Zielorientierte Tätigkeiten

Es gibt für einen Tag immer zwei Varianten, die eine ist die, die ich mir vorgestellt habe, die andere ist die, die umgesetzt wird. An manchen Tagen läuft das ganz hervorragend. Das sind die, an denen ich keinen Plan habe, was wir machen. Tage, an denen das Wetter, die Laune, die Kreativität entscheidet. Tage, an denen ich nicht auf die Uhr gucke. Und mich tragen lasse von dem was kommt.

Andere Tage beginne ich mit dem (absurden) Gedanken ausgerechnet HEUTE eine zielorientierte Tätigkeit zu planen. Zum Beispiel vor ein paar Wochen, als zum ersten mal die Sonne schien.

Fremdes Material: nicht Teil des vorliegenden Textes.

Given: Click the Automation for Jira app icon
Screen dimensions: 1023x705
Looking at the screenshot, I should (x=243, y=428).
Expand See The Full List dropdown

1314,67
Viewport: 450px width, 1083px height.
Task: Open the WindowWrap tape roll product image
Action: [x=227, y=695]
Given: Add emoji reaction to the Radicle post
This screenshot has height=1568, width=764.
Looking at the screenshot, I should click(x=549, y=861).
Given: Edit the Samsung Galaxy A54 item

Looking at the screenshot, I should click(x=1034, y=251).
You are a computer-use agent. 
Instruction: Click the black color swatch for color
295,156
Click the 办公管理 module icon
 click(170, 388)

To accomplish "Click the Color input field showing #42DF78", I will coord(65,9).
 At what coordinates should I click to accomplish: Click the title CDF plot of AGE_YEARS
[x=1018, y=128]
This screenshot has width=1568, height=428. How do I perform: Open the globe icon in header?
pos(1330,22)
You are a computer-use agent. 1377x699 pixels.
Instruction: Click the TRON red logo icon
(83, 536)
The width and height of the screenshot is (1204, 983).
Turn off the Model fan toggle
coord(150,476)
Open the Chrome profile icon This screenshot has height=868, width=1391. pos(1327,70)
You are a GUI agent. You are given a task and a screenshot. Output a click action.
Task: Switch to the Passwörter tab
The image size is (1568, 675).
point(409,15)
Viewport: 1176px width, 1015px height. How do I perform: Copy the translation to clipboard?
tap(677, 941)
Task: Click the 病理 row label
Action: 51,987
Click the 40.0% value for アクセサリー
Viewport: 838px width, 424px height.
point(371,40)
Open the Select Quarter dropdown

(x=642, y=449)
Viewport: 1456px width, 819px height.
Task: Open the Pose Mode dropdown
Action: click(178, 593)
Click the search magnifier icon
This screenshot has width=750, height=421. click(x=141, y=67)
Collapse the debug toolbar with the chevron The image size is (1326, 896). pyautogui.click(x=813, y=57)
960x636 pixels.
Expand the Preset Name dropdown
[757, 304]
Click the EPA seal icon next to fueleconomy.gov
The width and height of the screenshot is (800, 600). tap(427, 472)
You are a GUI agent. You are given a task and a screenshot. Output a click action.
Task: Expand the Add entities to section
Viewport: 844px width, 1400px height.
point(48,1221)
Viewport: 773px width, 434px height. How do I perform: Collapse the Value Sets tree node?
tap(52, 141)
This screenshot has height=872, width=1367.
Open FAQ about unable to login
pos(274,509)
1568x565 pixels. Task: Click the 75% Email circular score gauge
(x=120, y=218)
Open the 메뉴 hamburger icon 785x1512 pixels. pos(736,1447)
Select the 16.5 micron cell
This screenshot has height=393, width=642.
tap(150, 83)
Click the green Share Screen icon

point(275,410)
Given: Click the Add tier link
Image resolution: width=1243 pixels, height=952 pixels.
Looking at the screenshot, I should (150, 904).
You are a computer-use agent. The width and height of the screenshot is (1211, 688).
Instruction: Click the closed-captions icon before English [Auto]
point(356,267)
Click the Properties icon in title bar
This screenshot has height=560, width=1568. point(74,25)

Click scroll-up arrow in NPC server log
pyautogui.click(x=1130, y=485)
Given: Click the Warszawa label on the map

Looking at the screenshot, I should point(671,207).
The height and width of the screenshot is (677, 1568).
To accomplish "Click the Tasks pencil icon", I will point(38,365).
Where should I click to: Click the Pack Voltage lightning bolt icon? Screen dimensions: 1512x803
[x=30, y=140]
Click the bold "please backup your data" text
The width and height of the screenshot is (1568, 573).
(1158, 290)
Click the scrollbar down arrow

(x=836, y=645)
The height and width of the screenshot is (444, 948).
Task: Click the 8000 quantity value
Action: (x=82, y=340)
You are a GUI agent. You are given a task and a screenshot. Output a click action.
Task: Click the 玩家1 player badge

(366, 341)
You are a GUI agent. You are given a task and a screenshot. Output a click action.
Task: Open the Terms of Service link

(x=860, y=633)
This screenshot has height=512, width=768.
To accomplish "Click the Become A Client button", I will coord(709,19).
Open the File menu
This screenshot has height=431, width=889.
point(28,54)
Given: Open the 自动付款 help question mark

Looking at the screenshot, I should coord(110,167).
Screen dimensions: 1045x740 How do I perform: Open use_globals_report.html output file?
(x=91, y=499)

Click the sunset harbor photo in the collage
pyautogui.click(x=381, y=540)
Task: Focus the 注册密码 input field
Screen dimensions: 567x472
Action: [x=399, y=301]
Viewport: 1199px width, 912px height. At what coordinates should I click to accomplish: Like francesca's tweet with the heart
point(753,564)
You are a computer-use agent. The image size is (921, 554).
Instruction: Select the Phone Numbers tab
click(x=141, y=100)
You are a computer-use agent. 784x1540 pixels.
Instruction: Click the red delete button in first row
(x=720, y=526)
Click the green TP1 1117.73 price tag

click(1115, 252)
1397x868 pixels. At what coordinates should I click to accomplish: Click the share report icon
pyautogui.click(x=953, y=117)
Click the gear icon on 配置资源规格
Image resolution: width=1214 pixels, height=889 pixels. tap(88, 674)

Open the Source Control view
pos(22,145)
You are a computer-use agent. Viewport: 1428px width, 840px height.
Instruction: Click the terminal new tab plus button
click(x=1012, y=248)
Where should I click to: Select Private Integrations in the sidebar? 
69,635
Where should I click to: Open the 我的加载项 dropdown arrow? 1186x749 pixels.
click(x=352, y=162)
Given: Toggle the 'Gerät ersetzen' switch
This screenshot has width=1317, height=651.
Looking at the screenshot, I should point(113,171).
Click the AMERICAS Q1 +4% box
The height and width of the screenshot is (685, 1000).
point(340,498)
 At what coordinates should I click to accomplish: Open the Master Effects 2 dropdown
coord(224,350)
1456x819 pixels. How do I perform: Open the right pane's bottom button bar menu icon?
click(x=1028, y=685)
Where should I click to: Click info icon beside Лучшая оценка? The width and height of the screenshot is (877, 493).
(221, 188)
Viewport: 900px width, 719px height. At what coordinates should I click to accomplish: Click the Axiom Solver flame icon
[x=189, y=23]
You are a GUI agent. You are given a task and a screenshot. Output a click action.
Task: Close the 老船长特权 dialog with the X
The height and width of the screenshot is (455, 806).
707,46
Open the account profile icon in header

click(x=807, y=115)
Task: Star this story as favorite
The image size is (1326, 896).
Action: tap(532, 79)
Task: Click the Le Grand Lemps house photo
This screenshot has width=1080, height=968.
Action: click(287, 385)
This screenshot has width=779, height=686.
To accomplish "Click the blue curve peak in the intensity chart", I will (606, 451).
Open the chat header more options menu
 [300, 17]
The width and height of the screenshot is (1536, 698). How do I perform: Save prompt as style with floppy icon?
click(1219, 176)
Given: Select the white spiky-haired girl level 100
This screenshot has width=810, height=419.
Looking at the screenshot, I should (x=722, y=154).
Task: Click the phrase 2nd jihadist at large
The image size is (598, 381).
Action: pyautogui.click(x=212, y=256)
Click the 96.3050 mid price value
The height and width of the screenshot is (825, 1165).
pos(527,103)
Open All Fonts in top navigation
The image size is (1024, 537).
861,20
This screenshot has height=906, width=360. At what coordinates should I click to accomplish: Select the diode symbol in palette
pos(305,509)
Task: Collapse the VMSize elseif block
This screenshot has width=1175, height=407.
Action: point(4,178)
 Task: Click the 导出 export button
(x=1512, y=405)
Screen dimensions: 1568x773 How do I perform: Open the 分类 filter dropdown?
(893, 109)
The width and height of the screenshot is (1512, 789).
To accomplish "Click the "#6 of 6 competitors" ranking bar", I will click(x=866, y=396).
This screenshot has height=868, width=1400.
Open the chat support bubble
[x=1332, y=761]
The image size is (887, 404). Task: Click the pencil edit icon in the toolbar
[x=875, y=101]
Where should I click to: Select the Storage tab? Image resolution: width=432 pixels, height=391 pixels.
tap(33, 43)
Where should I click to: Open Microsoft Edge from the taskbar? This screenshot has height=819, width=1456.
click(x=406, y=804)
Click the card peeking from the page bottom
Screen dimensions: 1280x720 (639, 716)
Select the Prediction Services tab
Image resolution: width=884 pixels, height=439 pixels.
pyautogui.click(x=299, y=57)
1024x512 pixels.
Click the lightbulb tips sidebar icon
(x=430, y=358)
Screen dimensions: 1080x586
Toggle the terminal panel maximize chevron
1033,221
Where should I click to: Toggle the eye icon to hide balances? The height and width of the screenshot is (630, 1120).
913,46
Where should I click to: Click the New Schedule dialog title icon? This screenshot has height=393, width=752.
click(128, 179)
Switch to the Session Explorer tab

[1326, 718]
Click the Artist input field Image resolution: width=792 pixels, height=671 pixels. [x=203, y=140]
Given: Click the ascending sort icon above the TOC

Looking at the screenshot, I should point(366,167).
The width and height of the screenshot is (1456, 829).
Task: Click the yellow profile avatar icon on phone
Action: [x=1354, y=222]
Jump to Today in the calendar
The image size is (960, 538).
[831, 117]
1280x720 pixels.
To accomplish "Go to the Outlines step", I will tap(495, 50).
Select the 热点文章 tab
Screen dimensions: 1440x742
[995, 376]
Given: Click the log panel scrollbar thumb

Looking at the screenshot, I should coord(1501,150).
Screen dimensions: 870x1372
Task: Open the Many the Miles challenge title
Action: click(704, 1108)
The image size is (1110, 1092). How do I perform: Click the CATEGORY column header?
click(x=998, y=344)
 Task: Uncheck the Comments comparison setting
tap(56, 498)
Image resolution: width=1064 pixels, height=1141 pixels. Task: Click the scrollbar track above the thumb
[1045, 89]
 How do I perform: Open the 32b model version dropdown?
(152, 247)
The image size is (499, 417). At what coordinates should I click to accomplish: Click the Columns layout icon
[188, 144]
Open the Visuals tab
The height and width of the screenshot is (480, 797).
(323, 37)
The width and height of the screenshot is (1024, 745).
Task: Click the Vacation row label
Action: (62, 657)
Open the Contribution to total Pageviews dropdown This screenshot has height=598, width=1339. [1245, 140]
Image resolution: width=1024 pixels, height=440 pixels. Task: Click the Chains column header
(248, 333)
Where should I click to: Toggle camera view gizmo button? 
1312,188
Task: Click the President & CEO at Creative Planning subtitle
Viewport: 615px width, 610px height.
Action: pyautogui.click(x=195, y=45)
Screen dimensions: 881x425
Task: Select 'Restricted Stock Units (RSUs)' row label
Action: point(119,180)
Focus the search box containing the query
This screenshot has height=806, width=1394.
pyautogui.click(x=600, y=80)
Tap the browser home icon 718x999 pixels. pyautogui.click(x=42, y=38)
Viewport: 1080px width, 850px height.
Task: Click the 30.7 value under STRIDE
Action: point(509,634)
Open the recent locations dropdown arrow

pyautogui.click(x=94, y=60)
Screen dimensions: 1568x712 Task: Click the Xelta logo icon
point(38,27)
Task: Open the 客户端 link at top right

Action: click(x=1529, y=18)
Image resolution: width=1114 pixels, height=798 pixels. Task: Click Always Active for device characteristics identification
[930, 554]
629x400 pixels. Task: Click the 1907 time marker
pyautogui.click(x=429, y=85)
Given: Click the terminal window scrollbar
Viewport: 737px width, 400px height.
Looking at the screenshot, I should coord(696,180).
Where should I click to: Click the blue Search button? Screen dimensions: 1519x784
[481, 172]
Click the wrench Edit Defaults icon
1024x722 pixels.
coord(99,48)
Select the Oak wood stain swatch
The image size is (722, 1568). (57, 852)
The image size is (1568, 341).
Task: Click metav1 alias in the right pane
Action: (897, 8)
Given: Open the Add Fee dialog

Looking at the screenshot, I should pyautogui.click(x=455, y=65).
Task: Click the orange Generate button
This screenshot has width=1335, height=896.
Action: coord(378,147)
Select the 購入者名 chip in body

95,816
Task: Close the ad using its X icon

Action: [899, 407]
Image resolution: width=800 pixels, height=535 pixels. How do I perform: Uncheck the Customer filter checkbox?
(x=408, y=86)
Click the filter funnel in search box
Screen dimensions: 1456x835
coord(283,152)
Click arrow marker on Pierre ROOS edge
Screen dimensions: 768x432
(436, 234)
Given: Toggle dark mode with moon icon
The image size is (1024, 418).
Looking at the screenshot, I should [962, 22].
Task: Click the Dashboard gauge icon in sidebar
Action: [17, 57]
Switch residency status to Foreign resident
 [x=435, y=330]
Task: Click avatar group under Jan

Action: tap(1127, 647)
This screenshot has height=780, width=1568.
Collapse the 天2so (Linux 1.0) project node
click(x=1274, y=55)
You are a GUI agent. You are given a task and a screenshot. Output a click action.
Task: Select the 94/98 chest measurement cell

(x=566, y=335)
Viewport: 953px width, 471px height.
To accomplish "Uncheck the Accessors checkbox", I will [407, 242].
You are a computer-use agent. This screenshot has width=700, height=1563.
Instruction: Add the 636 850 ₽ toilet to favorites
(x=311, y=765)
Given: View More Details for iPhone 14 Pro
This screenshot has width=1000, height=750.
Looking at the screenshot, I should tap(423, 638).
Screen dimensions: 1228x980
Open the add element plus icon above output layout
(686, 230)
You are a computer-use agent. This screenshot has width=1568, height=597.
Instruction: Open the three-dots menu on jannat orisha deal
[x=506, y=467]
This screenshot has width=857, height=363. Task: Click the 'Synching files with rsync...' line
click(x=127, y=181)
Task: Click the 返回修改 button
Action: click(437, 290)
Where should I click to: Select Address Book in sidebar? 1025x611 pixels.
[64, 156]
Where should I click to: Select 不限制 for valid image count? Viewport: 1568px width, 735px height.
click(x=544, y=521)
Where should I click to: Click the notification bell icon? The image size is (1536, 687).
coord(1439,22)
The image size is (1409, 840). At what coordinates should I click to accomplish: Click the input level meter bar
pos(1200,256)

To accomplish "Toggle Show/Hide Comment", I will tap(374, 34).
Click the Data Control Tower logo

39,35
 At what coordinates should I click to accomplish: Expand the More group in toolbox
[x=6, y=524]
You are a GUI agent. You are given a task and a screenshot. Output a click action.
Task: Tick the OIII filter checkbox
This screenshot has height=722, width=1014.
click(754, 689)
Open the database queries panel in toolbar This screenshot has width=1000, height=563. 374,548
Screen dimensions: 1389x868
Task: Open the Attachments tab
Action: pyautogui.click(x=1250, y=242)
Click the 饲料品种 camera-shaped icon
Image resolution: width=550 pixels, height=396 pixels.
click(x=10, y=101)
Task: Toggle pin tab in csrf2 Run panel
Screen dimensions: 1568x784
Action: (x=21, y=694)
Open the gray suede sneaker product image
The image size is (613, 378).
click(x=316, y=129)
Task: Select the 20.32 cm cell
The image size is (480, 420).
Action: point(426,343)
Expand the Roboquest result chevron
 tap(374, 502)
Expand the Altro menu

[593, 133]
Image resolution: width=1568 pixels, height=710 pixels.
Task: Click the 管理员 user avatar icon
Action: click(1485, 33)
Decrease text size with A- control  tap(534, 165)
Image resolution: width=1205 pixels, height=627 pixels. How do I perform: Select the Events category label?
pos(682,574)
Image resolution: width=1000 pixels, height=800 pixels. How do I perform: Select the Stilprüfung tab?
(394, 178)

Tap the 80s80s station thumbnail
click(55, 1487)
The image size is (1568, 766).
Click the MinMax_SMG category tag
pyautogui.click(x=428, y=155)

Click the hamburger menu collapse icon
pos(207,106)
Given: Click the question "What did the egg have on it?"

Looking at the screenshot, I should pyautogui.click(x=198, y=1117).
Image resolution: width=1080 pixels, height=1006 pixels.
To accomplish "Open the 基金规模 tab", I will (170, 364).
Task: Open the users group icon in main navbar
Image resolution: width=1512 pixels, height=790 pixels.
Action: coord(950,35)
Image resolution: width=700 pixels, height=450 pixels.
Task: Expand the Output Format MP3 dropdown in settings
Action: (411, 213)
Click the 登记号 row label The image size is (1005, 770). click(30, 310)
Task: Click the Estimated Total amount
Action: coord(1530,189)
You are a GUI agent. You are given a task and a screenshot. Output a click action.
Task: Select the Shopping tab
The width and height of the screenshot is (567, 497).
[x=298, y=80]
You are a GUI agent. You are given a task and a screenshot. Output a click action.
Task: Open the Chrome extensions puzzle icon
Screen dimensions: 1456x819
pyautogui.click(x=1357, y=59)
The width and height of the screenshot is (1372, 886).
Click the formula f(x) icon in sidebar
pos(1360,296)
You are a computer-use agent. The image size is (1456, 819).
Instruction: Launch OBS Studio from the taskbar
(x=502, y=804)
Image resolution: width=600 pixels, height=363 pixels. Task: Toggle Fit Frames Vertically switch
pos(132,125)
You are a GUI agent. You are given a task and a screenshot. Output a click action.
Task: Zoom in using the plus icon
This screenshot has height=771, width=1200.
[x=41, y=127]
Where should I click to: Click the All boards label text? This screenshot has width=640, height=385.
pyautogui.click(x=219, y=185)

In unserem Garten steht ein kleiner Kindertisch mit zwei Bänken. Winter, Schnee, Regen – alles hat dem Ganzen ein wenig zugesetzt. Das Holz ist rau und dunkel verfärbt. Im Keller stehen noch zwei Dosen mit Farbe. Ich meide den Keller, aber ich schaffe es, die Dosen heraus zu holen ohne von einer Riesenspinne angegriffen worden zu sein und trage sie durch die alte, grüne Tür nach draußen. Emil und Ida stehen bereit. Ich ziehe Kinder aus und mit alten Sachen wieder an. Emil findet das sinnvoll, Ida findet das glaube ich ziemlich unsinnig. Zumindest hat sie keine Lust. Ich hingegen bin voller Tatendrang. Ich verteile Pinsel. Natürlich will Emil den, den Ida bekommen hat. Ich versuche zu tauschen, aber Ida scheint den Wert ihres Pinsels jetzt ausschließlich daran zu messen, das er für Emil von Bedeutung ist und gibt ihn aus Protest nicht her. Ich gehe rein und suche einen anderen Pinsel.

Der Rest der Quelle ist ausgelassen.